The back-to-front approach also lends itself nicely to declarative design, because the first version of any declarative design is basically:

{inputs}-->(program)-->{outputs}

If we start with 'inputs' being 'nothing' and 'outputs' being "hello, world.\n", the imperative version ends up being pretty easy to code. If we want to make things more complicated by saying the program has to write its output to a web browser rather than to STDOUT, we end up doing some more twiddling with "Content-type" headers, HTML formatting, and so on. But the basic principle ends up being the same.

Back-to-front design also helps you decide exactly what inputs you actually need in order to generate the output you want. If we were to refine the design above to use an HTML template that lives in an external file, the new diagram might end up looking like so:

{filename} | +-->(file reader) | +-->{HTML template} | {output message}--+-->(formatter)->{program output}

and at this point, the assertions for the 'HTML template' type require us to think about error handling.

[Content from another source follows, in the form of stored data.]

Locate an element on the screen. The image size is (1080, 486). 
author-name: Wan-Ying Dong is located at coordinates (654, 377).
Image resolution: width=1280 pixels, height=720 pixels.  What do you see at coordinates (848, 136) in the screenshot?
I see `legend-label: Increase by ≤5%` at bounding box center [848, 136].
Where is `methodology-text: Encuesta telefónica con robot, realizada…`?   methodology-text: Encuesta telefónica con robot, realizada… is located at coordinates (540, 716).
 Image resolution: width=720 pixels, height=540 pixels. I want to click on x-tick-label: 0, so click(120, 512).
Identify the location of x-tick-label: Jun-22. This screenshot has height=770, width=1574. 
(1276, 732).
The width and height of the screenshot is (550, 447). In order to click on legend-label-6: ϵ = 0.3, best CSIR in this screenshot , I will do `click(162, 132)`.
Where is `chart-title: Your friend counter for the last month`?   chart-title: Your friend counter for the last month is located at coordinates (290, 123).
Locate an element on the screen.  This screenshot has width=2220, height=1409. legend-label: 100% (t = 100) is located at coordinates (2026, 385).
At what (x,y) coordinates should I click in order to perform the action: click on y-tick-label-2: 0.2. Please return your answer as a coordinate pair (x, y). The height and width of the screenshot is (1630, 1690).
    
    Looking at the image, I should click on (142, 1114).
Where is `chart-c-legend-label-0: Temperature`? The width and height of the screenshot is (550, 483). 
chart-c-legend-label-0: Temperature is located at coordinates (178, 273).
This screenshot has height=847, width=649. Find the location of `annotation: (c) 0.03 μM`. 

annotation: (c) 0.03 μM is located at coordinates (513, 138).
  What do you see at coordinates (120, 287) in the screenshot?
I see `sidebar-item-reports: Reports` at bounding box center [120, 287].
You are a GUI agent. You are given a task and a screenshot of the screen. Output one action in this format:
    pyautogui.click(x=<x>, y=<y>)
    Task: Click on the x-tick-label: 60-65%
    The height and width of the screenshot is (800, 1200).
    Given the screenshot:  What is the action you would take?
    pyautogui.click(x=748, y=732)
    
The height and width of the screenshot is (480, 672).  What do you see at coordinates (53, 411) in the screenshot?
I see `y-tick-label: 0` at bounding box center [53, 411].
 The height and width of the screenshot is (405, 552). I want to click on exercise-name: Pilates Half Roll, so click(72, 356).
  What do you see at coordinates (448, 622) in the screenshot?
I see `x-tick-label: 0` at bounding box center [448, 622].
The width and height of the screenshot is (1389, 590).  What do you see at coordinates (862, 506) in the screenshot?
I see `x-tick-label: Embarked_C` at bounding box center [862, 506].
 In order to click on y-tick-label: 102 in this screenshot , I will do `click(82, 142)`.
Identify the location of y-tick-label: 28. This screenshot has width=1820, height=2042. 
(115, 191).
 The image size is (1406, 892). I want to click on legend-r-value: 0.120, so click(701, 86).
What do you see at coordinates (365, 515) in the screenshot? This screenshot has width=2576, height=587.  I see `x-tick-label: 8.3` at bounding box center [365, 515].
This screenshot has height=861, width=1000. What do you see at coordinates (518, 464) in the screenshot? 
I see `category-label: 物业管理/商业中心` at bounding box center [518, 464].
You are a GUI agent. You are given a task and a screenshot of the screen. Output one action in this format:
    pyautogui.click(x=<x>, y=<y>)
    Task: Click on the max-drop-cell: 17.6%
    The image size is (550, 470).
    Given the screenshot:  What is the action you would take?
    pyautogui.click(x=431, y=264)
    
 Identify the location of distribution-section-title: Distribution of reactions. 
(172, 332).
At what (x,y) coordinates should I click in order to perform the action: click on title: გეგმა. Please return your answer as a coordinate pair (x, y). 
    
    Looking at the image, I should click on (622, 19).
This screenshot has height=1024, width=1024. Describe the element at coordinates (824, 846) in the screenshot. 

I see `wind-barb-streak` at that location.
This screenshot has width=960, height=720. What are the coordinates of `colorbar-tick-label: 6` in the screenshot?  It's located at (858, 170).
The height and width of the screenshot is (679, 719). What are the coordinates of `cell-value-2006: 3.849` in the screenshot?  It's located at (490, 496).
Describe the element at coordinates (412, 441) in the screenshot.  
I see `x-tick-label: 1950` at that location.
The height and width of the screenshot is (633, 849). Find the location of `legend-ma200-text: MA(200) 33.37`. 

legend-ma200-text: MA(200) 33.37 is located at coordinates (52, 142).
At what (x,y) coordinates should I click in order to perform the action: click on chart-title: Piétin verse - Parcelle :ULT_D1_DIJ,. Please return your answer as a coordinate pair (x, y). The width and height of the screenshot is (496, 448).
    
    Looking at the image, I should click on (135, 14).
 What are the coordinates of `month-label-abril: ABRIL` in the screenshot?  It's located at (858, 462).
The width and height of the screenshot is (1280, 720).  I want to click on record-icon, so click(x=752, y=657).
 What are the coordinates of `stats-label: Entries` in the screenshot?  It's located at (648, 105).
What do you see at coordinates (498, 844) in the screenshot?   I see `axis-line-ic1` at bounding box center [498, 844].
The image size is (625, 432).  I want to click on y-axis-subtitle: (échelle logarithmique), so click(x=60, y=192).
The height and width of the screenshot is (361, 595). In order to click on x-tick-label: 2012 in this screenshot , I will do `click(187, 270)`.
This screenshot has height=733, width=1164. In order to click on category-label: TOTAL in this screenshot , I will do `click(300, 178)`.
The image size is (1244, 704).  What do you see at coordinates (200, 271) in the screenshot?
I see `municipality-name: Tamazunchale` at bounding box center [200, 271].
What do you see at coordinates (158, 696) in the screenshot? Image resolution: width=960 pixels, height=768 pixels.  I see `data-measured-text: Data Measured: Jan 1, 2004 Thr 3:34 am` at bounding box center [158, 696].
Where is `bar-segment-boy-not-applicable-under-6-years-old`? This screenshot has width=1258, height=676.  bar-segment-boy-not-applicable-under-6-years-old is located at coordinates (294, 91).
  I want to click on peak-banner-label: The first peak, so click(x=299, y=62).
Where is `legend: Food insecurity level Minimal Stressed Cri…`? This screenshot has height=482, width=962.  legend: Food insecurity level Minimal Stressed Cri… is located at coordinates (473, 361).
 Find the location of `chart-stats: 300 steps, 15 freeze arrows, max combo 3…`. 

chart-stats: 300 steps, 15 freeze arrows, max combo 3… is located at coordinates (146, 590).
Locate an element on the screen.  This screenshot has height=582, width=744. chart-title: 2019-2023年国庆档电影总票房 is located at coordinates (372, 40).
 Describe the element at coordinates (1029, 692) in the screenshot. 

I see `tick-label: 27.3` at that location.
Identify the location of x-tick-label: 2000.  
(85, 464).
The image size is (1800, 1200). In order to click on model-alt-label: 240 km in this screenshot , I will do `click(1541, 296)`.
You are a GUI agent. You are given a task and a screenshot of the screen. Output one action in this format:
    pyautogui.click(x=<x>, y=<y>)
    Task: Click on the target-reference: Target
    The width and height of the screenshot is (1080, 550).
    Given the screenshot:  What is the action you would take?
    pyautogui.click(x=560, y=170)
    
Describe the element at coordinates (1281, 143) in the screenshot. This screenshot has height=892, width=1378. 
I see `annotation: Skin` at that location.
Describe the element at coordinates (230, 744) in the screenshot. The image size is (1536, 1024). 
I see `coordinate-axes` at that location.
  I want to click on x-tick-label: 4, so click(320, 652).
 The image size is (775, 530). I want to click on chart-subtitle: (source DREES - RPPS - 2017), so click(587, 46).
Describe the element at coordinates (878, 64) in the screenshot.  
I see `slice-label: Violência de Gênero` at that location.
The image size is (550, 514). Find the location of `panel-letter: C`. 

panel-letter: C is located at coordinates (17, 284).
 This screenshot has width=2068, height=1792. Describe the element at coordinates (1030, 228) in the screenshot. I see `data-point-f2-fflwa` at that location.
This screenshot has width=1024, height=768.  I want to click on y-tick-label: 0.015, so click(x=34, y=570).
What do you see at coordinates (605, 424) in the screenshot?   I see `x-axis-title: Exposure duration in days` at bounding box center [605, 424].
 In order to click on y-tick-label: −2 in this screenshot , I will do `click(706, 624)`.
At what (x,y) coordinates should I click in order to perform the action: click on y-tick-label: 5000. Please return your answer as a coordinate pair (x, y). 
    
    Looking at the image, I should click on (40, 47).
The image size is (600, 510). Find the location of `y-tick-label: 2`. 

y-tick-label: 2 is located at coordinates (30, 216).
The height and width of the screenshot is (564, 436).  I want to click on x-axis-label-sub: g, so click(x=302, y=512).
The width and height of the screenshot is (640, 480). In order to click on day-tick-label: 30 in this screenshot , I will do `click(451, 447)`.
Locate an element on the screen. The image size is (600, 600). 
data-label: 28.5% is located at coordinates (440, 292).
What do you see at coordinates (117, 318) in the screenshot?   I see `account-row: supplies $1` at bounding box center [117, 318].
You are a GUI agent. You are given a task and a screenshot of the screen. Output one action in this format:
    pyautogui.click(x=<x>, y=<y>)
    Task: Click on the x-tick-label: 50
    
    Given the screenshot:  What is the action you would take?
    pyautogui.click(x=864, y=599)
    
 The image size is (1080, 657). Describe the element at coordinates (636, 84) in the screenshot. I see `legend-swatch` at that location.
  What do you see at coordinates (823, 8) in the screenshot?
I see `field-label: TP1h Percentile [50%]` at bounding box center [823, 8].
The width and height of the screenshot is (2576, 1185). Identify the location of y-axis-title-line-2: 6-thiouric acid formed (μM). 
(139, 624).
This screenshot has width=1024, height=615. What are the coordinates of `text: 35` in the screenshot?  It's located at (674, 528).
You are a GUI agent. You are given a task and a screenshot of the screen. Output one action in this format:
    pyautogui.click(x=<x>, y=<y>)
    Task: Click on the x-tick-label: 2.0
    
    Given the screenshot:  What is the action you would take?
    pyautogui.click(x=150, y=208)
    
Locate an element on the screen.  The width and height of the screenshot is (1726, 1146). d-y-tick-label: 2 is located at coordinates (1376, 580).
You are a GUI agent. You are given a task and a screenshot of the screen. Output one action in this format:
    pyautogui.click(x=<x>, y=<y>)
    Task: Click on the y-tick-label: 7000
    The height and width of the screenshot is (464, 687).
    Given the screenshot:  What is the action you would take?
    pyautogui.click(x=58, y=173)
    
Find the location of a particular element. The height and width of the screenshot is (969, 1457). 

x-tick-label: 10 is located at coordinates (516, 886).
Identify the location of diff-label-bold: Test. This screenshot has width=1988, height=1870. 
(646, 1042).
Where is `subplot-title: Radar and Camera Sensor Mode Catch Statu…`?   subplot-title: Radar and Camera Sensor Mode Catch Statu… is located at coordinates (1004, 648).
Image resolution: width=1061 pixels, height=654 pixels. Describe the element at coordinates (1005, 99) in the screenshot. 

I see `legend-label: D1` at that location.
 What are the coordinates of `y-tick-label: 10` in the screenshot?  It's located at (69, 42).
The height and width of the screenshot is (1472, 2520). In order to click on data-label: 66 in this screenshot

If we add a rule that says, "every 'HTML template' must be valid markup," and interpret the diagram above to mean that the 'file reader' part of the program must always return an 'HTML template', then we have to find some way to guarantee valid markup if the file doesn't exist, or the program can't open the file because of permissions problems, and so on. If we really wanted to get finicky about it, we'd even parse and validate the contents of the file if we could read it, just to make sure the file actually contains valid HTML.

So that leads to a further-refined diagram like so:

{filename} + {hardcoded error template} | +-->(file reader) | +-->{HTML template} | {output message}--+-->(formatter)->{program output}

where we assert that 'hardcoded error template' is also a member of 'HTML template'.

Then we'd go to work on the message itself:

{inputs}-->(message generator)-->{output message}

and so on.

The longer you keep refining the diagram, the closer you get to a set of requirements that are trivially easy to program. And once you know exactly which parts of the program need what information, it's much easier to define object classes or data structures that will carry the information where it needs to go. That's the appropriate time to worry about data representation issues, algorithms, and all the imperative stuff.

So.. my basic policy is to start with "What?" and work my way back to "How?".